(Exercise materials)

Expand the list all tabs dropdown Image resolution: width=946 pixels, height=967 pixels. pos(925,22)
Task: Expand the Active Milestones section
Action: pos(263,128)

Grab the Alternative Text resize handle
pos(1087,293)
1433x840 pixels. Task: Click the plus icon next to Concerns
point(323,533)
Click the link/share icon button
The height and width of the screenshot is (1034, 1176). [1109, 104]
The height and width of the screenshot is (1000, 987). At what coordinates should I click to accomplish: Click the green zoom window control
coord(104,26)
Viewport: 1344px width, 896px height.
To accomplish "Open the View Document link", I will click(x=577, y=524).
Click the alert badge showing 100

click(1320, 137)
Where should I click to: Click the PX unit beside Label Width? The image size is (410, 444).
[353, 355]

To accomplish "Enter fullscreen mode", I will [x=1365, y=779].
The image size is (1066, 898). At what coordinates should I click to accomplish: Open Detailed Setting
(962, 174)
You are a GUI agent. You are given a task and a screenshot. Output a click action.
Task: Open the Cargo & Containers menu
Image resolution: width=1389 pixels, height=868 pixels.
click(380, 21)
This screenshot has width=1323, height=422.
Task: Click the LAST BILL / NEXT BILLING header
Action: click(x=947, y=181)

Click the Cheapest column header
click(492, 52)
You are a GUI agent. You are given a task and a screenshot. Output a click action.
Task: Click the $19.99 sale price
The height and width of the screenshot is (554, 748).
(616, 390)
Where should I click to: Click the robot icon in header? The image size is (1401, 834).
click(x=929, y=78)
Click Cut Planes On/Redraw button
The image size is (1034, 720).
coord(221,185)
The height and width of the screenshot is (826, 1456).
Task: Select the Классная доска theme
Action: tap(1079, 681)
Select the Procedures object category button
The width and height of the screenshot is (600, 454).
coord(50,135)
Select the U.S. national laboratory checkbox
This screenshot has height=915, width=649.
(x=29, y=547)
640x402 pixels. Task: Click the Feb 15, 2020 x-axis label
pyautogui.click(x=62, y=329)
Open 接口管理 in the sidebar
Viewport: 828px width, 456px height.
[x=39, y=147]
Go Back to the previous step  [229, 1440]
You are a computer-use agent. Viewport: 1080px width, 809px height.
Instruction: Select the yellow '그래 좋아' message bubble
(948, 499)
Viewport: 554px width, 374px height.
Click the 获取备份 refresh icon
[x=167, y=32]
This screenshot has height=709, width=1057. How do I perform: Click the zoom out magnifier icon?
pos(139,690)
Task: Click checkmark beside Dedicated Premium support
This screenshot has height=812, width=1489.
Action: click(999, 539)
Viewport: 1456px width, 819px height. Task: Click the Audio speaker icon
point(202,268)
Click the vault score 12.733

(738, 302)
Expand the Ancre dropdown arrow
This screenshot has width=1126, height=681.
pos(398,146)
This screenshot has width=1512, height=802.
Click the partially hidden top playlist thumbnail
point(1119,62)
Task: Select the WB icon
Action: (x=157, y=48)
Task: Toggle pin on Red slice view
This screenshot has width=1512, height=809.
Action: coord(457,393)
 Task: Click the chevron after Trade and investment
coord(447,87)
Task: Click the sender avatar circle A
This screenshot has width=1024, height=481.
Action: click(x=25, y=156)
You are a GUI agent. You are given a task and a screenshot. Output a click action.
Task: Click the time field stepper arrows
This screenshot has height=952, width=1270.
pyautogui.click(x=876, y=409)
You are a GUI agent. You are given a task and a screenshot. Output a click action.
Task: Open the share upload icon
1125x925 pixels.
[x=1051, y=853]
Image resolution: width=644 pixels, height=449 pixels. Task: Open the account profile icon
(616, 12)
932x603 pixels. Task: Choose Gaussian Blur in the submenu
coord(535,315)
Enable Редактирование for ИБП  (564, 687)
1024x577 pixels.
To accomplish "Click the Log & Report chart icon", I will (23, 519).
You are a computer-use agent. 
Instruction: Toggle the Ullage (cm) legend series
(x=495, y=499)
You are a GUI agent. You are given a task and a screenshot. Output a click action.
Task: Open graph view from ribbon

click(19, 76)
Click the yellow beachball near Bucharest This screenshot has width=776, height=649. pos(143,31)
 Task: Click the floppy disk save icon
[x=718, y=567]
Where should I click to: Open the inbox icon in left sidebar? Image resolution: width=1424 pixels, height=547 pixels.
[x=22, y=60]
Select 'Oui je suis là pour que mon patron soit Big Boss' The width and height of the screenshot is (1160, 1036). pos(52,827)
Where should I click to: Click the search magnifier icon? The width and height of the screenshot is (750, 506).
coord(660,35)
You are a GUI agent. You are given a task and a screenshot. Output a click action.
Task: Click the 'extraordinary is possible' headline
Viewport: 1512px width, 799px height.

(End Exercise materials)

### What you should do
All lines above that hold the string "computer" should be copied.

### Problem solution
You are a computer-use agent. Viewport: 1080px width, 809px height.
You are a computer-use agent. 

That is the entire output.